Study UK 2017: An Education Exhibition of Self-Discovery & a Creative-Sharing Platform

Study UK, an event managed under British Council Malaysia, is back in Malaysia with another exhibition to provide a more hands-on insight into education in the United Kingdom for international students.  A seminar on film-making and the many styles and concepts used during production will be held as part of an effort to guide students in choosing their career paths or to simply broaden their horizons with experiences shared from people in the industry.

One of the bigger local exhibitions for education in the UK, Study UK boasts 89 exhibitors from universities, colleges, and schools with their representatives ready to answer questions and assist. It is open to all – from primary school up to post-graduate – as the focus of the event is a reflection of its core value, which is discovering yourself. And discover yourself you will, with the many seminars and abundance of information all jam-packed in one weekend! The exhibition will be on 18th & 19th March, and it will be held at the Kuala Lumpur Convention Centre.


One of the highlights of this year’s event is a seminar with speaker Warren Harrison, the Associate Dean of School of Design, Culture, and The Arts at Teesside University with a background in production of RTS and BAFTA-winning programmes. His interactive lecture is titled “Thinking Cinematically: It’s Time for Show and Don’t Tell” and it explores approaches to communicating story through image and sound, rather than dialogue. It is seminars like this that makes Study UK a source of creative input too. We’ve asked him several questions to get some insight into his knowledge and experience.


Would being business-minded assist filmmakers in achieving more success? How important is it to possess this skill?

Very much as well as having a producer that you can trust. Crucially, film-makers are asking funders to make an investment and so there needs to be an understanding of cost. At the script development stage a producer is needed to help both the creative development of the script as well as looking at what the film will cost to make based on the script. In this last aspect, a producer can help to refine the story approaches with the budget in mind if necessary. Good producers are worth their weight in gold in helping film-makers realise their work as well as being a ‘critical friend’ and to see the project to completion. At Teesside, we have two very talented producers who are academic staff; they work internationally to see films brought to the big screen and their passion is just as strong as that of the film-makers they work with to achieve success.

How important is it to perform thorough research before starting a project?

I’m not aware of any successful film-maker who does not undertake considerable research in the development of a film. Research enables originality; how can you make anything new and innovative if you have not looked at what has been done before? Also, film-makers need to understand their subject matter in order to build a convincing narrative. A great example would be Christopher Nolan‘s Interstellar; Nolan worked closely with Kip Thorne, a theoretical physicist in the development of the film’s scientific concepts and visualising the wormholes that are a key aspect of the film’s story. 

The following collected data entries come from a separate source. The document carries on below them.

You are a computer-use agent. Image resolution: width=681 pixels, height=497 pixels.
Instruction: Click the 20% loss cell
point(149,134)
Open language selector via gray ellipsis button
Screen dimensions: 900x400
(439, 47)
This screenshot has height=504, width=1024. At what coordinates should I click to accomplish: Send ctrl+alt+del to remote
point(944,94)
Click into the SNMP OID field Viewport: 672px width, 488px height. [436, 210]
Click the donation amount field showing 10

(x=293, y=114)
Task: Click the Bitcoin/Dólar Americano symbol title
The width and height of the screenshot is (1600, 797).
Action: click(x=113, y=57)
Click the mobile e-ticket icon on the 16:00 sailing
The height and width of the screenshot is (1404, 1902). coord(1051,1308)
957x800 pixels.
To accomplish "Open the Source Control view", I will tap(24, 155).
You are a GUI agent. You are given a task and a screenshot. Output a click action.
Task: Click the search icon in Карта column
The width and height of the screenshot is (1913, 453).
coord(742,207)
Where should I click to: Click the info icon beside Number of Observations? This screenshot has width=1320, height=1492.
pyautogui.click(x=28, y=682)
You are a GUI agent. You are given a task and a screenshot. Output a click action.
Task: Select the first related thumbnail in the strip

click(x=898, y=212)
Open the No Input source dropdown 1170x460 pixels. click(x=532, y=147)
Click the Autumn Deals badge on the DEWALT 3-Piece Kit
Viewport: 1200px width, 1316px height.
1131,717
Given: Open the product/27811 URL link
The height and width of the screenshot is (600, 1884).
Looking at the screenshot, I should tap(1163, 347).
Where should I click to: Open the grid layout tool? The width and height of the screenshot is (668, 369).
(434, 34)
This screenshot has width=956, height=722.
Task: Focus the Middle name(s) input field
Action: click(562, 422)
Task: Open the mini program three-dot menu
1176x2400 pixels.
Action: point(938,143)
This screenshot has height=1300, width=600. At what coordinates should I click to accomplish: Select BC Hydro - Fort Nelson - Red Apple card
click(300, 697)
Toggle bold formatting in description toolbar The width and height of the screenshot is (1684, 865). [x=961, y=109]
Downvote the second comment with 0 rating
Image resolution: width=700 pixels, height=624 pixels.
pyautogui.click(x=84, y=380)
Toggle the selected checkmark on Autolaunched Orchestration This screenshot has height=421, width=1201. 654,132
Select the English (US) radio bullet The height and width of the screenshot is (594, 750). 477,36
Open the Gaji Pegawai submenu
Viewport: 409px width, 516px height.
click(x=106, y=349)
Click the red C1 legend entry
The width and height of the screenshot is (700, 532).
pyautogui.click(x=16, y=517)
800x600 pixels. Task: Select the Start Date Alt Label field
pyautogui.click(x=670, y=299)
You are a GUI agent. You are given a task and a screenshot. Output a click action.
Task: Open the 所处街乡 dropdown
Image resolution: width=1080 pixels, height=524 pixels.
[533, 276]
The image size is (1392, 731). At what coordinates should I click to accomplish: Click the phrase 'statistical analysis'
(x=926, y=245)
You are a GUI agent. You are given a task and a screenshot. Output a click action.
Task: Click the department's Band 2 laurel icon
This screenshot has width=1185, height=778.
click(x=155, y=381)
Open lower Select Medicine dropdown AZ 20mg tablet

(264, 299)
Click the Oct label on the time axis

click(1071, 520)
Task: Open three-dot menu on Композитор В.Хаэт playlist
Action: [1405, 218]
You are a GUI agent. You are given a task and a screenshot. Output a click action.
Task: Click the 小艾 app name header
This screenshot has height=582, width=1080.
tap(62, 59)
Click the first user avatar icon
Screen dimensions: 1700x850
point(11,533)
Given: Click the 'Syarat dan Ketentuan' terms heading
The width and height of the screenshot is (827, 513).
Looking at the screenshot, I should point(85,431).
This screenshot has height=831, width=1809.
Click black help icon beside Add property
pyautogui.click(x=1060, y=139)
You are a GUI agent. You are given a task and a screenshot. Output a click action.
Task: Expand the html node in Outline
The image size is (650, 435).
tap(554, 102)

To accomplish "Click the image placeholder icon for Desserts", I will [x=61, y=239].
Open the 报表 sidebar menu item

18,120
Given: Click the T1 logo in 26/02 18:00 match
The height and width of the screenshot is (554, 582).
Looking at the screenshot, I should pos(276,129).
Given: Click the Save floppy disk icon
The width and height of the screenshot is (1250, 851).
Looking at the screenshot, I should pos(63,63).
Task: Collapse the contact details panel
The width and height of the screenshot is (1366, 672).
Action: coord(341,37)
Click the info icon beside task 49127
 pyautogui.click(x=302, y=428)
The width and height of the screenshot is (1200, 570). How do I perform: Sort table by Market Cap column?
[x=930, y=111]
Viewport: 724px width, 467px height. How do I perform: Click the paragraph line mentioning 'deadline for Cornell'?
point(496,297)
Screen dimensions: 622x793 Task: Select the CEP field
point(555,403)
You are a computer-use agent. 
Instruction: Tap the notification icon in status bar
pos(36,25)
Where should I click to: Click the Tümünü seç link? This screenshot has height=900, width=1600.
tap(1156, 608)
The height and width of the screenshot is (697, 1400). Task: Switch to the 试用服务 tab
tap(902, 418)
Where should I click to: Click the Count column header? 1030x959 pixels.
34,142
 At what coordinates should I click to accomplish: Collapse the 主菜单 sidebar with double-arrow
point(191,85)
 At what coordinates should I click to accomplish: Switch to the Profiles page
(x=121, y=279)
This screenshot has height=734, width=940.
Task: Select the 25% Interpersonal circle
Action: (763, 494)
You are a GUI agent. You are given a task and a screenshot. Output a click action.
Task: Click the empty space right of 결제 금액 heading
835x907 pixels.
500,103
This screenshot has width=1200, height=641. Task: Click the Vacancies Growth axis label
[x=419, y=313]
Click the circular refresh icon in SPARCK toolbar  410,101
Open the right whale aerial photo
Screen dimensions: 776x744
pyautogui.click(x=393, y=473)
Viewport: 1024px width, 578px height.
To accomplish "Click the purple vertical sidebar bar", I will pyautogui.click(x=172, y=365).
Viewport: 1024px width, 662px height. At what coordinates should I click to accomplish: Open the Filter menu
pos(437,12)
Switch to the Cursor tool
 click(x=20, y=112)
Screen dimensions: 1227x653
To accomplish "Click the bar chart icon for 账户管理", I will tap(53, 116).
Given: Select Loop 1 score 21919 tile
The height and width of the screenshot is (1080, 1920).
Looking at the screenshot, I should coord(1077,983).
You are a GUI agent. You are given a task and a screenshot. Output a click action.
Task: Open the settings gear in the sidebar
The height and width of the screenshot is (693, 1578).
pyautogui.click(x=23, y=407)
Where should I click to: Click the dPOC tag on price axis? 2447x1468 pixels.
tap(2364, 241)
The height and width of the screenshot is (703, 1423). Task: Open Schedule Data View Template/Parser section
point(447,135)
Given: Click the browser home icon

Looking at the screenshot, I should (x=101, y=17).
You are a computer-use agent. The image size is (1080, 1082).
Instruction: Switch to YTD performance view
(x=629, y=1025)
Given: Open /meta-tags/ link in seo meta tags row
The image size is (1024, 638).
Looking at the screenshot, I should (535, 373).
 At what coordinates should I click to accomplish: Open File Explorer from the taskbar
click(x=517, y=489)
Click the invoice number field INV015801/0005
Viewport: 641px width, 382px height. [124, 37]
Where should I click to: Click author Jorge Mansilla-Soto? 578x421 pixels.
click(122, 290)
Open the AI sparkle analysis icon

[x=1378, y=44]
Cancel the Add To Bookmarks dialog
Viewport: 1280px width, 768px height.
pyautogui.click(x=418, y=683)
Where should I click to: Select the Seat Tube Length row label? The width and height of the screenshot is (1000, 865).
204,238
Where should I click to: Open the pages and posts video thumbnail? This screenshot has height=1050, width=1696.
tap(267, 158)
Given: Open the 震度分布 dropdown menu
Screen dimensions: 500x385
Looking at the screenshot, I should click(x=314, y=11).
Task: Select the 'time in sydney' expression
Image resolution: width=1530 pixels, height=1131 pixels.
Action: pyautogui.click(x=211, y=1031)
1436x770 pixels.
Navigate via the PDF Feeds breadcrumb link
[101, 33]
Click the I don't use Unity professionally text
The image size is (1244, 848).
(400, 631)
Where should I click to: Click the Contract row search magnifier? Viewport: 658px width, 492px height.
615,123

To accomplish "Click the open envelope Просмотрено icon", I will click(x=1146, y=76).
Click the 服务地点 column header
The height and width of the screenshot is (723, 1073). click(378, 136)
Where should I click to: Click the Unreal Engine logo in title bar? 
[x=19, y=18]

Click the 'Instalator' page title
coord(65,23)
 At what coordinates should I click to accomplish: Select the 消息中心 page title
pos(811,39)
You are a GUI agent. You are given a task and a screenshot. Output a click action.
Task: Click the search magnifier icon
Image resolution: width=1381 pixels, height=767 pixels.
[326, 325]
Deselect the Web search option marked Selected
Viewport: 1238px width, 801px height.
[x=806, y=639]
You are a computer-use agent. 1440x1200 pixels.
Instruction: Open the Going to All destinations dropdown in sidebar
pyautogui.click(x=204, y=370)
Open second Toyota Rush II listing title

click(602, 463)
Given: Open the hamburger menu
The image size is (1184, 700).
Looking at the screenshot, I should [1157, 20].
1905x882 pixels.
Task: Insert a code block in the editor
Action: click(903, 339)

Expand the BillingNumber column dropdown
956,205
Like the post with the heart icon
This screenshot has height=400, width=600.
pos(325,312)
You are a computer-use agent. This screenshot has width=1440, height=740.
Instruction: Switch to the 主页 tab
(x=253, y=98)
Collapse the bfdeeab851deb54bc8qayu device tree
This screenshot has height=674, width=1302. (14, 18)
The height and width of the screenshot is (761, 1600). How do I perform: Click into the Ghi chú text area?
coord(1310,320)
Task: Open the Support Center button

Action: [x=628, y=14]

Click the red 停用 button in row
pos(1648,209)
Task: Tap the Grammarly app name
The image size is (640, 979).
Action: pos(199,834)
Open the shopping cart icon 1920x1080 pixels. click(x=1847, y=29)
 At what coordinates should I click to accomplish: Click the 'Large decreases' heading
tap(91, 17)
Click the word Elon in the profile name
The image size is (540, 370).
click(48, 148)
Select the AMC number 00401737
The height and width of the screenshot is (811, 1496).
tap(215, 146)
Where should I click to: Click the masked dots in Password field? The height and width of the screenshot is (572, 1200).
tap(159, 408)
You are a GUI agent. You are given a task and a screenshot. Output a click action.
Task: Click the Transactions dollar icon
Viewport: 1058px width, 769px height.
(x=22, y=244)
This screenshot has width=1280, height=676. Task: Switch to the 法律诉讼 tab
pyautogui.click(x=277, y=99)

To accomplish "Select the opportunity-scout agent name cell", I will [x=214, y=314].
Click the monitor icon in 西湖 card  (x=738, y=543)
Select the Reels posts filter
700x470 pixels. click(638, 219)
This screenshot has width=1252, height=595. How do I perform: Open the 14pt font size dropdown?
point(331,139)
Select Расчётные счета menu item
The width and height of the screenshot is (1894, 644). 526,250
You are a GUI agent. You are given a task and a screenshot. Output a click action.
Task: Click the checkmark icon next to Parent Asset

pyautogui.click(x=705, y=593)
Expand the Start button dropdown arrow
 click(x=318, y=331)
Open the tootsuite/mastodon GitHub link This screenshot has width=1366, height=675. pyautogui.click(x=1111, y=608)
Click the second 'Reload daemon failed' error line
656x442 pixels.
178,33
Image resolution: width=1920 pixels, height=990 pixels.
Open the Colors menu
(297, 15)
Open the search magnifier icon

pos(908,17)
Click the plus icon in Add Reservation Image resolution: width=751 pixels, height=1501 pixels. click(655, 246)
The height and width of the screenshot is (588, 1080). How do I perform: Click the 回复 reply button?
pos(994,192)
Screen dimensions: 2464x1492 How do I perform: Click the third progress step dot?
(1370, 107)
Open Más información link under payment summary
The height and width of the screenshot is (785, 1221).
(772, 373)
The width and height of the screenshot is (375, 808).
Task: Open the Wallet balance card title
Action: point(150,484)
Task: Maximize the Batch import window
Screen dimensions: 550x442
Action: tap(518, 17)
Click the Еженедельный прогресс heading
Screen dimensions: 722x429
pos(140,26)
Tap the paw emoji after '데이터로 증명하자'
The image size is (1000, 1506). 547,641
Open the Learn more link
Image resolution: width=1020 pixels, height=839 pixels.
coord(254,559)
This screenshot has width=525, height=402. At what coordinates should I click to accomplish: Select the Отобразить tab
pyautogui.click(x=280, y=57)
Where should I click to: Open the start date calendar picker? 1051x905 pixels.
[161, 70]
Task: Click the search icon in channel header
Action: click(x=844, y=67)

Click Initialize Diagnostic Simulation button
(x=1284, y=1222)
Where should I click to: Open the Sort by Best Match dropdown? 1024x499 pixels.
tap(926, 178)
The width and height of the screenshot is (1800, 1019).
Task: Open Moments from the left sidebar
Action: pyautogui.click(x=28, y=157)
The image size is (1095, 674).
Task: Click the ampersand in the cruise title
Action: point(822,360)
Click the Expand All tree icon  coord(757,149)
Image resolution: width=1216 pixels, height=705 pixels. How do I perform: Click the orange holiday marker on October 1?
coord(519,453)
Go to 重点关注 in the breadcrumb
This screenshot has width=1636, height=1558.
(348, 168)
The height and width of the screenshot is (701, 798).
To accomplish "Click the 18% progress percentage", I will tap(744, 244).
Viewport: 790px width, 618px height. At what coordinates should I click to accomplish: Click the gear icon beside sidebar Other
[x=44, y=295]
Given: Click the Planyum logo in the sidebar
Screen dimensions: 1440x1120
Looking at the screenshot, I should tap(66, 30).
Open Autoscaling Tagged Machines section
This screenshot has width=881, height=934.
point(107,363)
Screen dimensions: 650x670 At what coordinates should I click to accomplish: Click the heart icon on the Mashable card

Why the focus on audio and visual as opposed to the conventional practice of making a point through words i.e. dialogue?

Film is first and foremost a visual medium and so must engage the audience in this way predominantly, otherwise why bother making a film? We also need to remember that film was born as an art form without dialogue; in the silent era the language of film was being formed through innovators like Chaplin and Eisenstein, it is on the shoulders such as theirs that we work upon. An over-reliance on dialogue to explain what is happening undermines the image; the audience can see and hear, so why tell them again? This also relates to the art of acting; let the actor act frightened rather than tell us ‘I’m frightened’; the look of fear on a face is something we are all familiar with; we do not need to be told, but shown. 


To hear more from the man himself, book yourself to join “Thinking Cinematically: IT’s Time for Show and Don’t Tell”  on 18th March, 1:30 – 2:15pm at Kuala Lumpur Convention Centre, Hall 5, Seminar Room 2. Pre-register for the event at my.edukexhibition.org/en and stand a chance to win a lucky draw with prizes that include movie and retail vouchers! For more information about this seminar, visit their event page.

Seminars like these are useful and applicable not just to film fledglings, but also to those already well-versed in the industry or even to mere fans of moving pictures, since it sheds light upon something that is seemingly obvious, but often escapes the minds of those in the world of cinema.

There are a myriad of other seminars at the exhibition too, with futurist ones such as “You Will Create the Technological Future” and specialised academic ones such as “Making Science of Sport: Careers in the Field”.

An exhibition of this scale and diversity offers students an opportunity beyond just surfing the cyberspace for information. Being able to interact with people in academia and the industry helps humanises all experiences in discovering their true calling, and is a great start for those still looking for a path to tread.